→ **Required action**
Everything from the line with "Image resolution: width=555" through the last line of the data below should be copied exactly, apart from the pictures.

------

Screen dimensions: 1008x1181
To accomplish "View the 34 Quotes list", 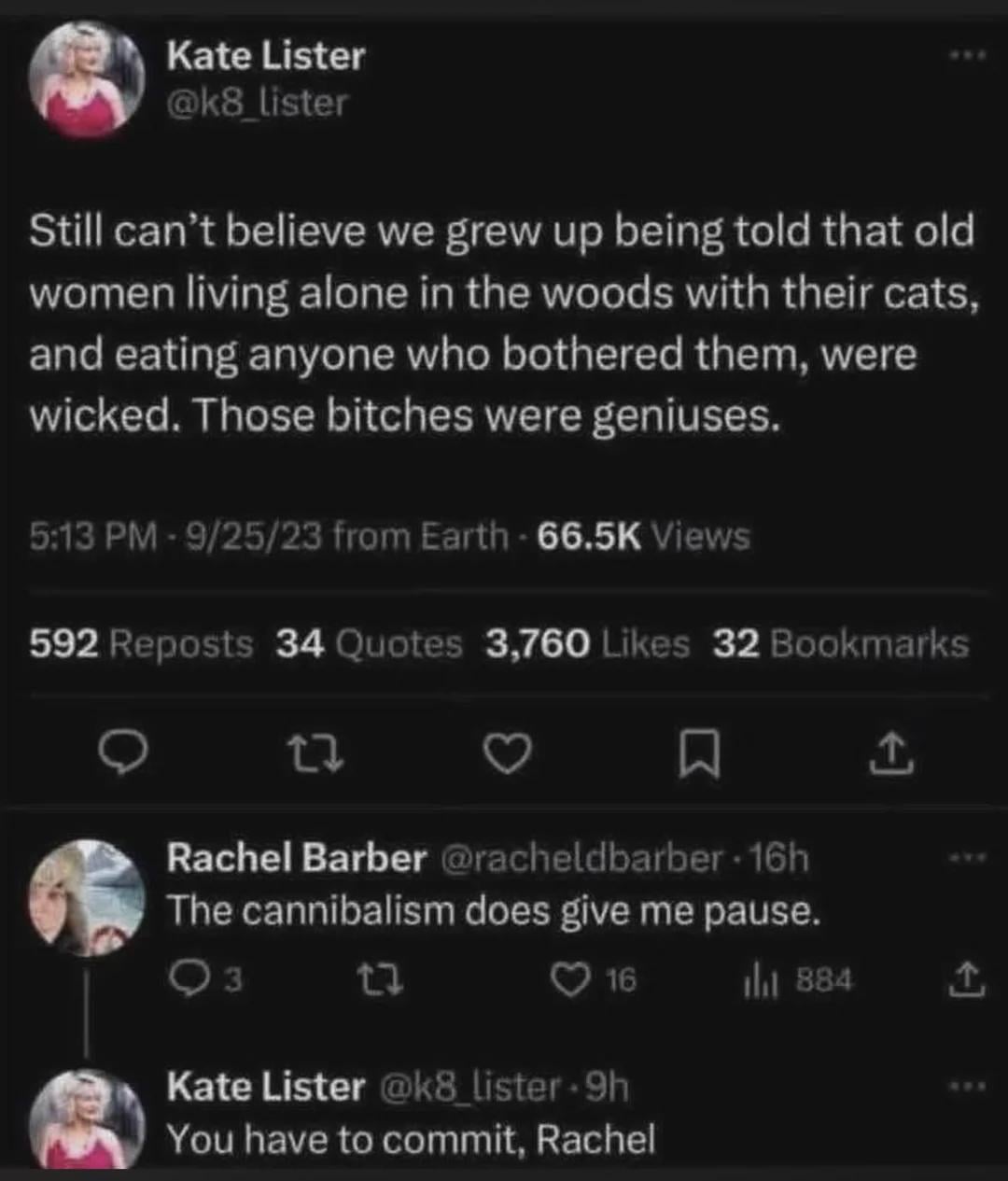I will [x=370, y=644].
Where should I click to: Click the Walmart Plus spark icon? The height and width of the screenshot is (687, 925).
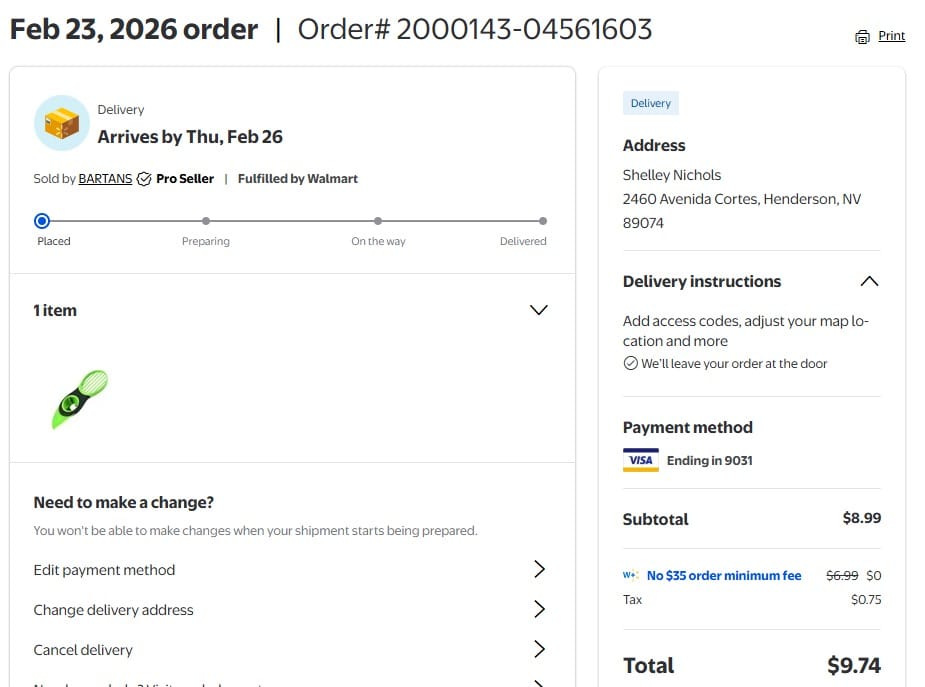pyautogui.click(x=631, y=576)
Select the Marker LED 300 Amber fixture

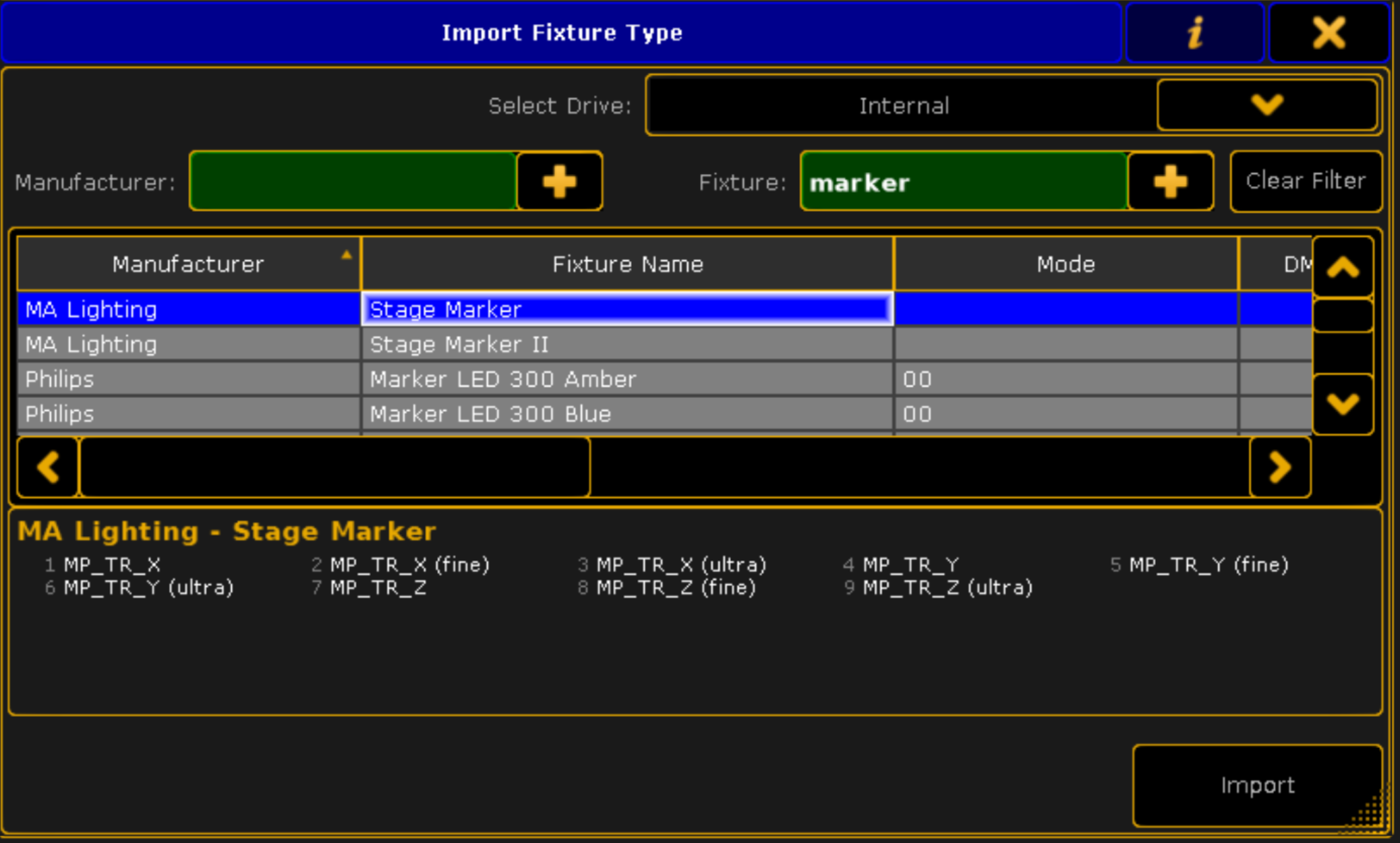pos(664,379)
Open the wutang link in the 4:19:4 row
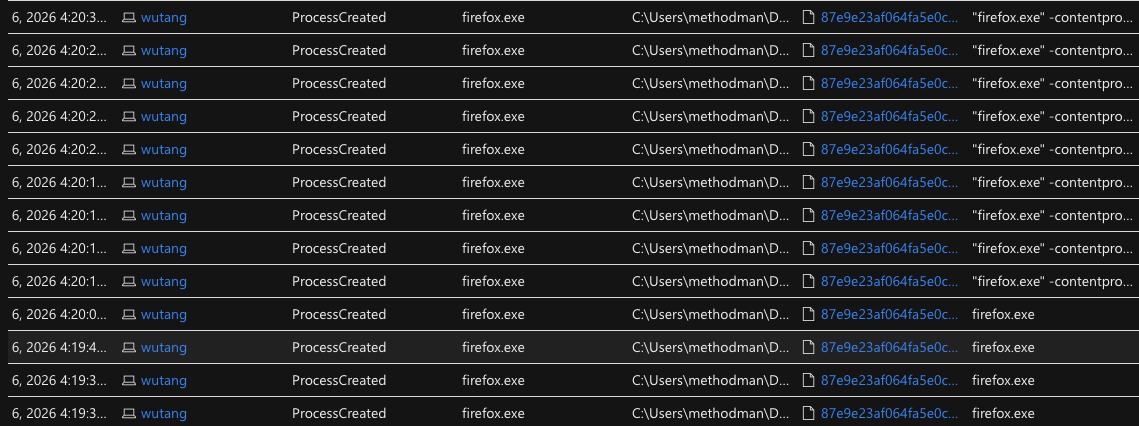The width and height of the screenshot is (1139, 426). (164, 347)
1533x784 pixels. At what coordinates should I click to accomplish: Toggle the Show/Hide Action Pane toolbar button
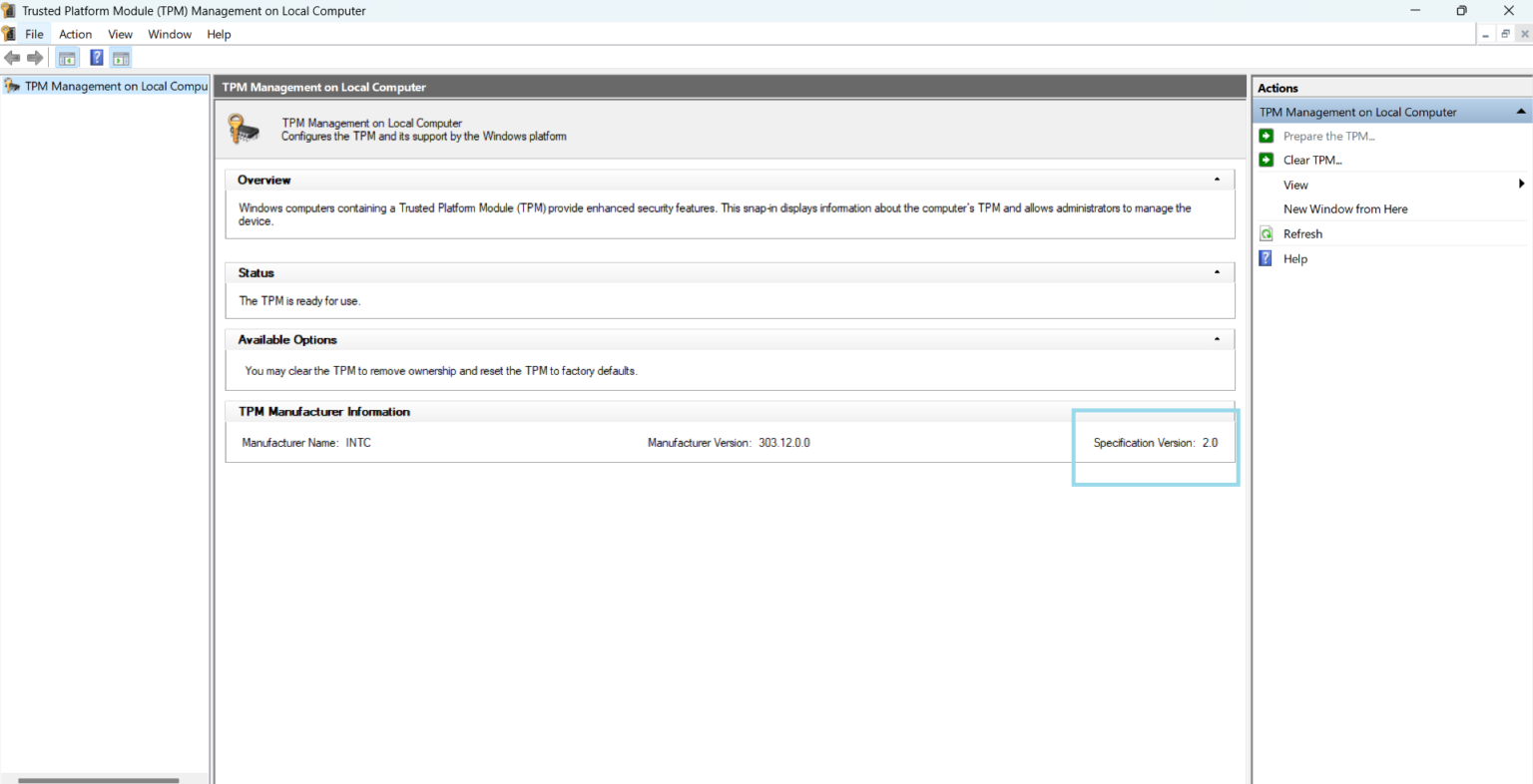(x=121, y=57)
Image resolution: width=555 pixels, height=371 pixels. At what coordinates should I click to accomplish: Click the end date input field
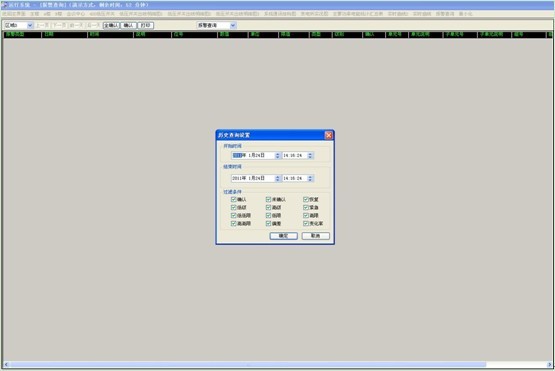coord(253,178)
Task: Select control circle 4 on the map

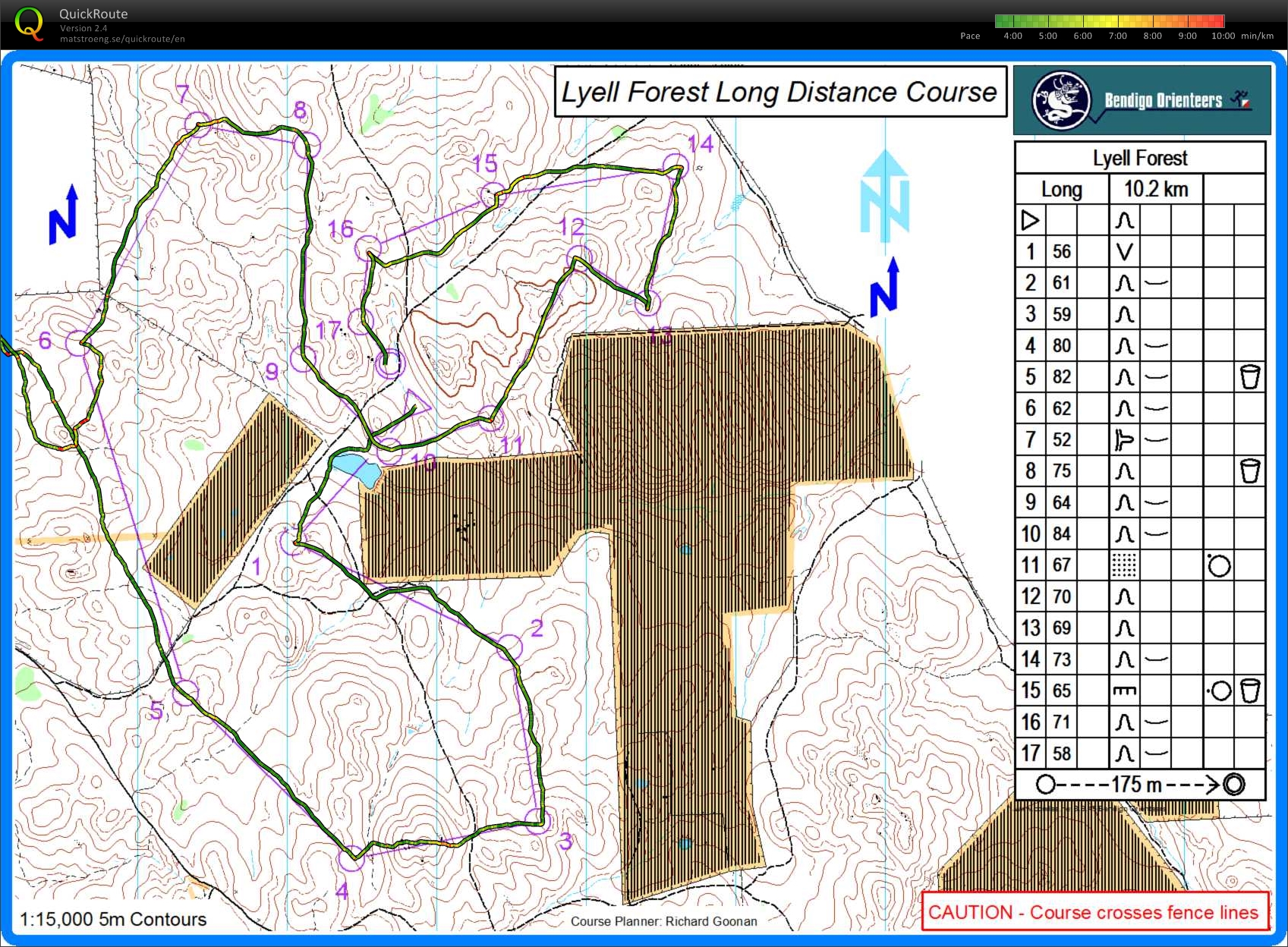Action: (351, 858)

------

→ **Written response**
Image resolution: width=555 pixels, height=371 pixels. At what coordinates should I click to accomplish: Click the end date input field
coord(253,178)
Task: Select control circle 4 on the map

Action: (351, 858)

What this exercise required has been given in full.